→ Available data
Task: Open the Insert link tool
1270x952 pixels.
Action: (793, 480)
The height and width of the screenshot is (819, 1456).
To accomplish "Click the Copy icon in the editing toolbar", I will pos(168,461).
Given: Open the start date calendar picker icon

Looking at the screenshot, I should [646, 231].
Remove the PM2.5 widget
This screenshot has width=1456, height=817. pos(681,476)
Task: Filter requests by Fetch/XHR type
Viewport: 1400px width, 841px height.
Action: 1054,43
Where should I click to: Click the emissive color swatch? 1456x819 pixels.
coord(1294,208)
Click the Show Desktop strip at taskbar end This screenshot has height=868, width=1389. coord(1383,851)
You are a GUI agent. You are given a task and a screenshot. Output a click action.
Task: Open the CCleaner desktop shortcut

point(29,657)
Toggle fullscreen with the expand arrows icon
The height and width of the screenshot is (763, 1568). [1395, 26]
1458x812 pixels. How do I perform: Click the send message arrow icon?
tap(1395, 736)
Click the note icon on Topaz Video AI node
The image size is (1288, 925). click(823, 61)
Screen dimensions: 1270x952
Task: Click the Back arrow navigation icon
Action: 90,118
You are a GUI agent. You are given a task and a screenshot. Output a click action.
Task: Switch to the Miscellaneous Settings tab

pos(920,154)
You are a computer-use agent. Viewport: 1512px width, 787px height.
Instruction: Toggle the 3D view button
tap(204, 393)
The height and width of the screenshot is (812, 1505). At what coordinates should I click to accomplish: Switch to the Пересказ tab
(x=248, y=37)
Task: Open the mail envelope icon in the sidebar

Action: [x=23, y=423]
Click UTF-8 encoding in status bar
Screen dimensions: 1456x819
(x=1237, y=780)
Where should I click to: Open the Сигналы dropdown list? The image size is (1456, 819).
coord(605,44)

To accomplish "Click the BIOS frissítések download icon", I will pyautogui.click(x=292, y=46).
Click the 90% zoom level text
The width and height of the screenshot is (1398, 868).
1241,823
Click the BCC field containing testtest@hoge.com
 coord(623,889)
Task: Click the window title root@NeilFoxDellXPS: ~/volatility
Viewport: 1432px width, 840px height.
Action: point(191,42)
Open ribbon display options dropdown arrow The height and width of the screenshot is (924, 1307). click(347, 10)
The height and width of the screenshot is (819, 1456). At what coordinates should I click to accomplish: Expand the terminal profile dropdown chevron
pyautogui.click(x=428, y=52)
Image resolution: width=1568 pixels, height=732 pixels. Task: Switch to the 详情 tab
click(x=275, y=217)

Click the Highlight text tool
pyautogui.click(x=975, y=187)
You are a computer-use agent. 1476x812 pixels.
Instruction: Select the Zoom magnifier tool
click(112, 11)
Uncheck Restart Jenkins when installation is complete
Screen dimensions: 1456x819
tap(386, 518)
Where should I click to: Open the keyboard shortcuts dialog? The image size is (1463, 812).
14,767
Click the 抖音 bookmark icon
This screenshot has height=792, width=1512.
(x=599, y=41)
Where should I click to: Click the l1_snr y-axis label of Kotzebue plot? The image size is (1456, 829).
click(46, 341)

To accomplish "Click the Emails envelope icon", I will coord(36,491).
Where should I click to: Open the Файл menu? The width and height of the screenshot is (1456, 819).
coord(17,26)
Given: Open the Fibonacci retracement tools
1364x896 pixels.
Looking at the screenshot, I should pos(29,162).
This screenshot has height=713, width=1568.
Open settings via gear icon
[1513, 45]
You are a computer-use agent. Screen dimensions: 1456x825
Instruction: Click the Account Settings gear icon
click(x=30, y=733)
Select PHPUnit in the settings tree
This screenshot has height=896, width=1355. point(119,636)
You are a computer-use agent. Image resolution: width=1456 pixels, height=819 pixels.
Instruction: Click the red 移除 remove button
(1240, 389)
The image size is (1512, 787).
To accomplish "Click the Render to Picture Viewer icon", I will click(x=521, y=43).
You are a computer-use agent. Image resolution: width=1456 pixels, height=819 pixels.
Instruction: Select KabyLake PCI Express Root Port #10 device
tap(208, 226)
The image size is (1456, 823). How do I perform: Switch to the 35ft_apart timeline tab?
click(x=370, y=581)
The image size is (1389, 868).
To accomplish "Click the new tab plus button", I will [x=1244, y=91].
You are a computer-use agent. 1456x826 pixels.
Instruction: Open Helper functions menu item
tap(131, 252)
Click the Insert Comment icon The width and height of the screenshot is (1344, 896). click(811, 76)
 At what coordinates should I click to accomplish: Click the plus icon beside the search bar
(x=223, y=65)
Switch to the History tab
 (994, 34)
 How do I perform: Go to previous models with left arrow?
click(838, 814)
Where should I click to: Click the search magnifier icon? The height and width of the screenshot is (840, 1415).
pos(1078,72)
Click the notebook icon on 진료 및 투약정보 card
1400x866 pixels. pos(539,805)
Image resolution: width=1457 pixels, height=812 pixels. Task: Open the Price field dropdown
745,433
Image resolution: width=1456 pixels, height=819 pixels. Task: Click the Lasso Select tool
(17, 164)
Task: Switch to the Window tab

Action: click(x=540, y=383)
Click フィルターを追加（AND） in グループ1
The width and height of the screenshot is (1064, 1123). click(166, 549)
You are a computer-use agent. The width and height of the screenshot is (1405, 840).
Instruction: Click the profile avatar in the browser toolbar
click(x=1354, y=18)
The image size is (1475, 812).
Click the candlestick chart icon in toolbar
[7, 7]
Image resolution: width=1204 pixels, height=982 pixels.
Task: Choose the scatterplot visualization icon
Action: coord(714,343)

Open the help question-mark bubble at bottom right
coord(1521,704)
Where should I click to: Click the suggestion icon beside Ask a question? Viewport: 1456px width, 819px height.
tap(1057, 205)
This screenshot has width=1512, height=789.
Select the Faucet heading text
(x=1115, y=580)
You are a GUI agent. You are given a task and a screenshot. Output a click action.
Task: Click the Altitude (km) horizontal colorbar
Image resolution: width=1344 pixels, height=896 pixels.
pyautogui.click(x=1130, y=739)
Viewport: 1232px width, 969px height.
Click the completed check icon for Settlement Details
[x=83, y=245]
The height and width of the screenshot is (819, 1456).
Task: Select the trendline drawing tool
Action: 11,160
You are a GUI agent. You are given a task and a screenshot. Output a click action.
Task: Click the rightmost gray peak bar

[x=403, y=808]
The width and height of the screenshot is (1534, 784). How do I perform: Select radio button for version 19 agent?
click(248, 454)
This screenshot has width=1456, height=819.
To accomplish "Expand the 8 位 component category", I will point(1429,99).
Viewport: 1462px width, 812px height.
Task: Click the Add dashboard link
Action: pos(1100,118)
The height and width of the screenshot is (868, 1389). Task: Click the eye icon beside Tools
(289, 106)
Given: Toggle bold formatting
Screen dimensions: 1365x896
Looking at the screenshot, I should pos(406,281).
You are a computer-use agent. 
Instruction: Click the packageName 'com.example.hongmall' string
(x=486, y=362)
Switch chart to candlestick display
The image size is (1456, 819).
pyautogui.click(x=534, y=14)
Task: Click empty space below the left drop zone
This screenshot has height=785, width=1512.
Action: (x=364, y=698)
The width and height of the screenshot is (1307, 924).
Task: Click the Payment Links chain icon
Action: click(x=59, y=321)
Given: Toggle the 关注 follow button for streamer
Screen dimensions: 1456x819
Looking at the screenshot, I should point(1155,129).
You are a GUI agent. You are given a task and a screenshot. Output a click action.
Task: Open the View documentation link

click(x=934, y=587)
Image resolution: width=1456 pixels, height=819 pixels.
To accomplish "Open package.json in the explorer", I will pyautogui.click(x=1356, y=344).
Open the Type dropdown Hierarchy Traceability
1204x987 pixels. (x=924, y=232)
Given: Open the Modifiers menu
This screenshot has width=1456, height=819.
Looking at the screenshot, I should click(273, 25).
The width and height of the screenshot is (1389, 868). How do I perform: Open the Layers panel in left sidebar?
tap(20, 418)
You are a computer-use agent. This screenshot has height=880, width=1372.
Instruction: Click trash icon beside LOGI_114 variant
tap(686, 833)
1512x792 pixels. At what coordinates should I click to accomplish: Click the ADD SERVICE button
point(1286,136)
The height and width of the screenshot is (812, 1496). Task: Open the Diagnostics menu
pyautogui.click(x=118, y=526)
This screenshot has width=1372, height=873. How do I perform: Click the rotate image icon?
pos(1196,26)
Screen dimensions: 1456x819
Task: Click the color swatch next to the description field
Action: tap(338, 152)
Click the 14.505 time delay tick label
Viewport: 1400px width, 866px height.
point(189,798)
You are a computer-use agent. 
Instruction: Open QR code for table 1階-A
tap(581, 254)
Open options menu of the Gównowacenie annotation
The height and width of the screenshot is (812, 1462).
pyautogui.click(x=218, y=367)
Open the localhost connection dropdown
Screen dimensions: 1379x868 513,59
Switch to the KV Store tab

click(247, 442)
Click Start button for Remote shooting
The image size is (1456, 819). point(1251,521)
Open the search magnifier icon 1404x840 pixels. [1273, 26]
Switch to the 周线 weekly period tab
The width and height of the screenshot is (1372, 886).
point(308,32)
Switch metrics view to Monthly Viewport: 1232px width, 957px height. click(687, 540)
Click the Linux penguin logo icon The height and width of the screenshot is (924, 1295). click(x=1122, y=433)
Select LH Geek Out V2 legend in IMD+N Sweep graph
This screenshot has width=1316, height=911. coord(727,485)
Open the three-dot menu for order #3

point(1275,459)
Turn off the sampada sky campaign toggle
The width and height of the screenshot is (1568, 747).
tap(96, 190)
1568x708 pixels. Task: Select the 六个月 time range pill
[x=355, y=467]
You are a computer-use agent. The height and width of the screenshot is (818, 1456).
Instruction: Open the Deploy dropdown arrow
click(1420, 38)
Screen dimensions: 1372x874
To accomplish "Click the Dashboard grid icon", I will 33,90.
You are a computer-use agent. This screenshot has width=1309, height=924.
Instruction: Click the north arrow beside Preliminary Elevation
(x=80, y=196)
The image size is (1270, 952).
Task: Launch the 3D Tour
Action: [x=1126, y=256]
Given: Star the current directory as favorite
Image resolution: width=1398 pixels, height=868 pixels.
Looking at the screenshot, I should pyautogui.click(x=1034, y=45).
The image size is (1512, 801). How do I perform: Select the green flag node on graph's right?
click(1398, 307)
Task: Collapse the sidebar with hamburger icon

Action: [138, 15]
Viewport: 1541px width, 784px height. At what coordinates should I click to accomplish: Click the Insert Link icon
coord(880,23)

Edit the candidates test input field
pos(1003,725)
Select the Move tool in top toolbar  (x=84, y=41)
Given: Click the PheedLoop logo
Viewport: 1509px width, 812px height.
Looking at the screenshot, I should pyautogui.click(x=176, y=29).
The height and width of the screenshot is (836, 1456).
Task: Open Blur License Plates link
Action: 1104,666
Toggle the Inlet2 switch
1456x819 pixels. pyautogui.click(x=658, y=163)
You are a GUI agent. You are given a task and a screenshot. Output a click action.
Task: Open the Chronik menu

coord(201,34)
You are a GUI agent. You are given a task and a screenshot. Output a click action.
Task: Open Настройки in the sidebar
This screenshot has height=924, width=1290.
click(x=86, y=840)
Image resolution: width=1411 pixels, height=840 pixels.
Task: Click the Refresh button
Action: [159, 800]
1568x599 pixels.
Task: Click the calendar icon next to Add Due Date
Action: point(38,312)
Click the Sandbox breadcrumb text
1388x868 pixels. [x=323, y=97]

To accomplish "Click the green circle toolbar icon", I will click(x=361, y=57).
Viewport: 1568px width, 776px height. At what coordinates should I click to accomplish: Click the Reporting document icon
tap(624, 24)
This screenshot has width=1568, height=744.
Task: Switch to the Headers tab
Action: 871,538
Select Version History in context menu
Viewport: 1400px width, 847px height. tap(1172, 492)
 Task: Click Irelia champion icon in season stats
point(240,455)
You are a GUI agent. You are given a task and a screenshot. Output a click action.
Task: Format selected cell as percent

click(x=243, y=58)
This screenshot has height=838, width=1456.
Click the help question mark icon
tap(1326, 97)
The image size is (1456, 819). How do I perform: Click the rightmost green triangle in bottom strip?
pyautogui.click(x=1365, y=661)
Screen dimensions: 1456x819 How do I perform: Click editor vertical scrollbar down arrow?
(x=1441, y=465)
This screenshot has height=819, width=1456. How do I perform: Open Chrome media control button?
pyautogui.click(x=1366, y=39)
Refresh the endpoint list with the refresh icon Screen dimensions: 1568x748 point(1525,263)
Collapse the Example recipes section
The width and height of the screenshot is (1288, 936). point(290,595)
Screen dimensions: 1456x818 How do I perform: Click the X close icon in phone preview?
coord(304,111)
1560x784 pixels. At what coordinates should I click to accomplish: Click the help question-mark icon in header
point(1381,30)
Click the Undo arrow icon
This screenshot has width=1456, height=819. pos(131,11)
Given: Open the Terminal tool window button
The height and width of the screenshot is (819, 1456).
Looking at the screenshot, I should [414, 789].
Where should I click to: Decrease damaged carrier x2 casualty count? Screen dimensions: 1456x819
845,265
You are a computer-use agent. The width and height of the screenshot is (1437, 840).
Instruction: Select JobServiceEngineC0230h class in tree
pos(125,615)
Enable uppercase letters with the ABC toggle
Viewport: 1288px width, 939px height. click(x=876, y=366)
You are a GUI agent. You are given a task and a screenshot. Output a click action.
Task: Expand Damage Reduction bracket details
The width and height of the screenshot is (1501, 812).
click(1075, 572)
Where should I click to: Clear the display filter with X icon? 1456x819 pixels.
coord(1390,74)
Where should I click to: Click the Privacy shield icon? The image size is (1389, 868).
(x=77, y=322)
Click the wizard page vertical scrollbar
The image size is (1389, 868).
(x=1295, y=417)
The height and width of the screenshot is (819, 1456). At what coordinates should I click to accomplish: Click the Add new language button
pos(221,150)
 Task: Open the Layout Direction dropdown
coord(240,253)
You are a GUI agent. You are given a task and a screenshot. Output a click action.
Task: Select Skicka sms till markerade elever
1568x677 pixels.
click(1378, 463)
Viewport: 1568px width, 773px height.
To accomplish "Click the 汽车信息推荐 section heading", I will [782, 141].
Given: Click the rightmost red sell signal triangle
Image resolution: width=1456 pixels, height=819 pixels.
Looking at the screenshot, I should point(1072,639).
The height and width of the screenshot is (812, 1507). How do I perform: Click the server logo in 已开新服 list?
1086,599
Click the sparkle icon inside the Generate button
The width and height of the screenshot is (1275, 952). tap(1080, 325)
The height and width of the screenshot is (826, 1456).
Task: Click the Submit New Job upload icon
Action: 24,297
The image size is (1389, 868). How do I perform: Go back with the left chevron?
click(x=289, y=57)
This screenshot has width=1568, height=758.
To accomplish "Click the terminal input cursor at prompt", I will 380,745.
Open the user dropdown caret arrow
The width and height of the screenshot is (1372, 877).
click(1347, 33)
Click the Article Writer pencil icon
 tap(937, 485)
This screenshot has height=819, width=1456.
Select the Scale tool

→ Instructions for the task
Which lines hold the word "options"? Copy each of them from the records.

→ Solution below
Open ribbon display options dropdown arrow The height and width of the screenshot is (924, 1307). click(347, 10)
Open options menu of the Gównowacenie annotation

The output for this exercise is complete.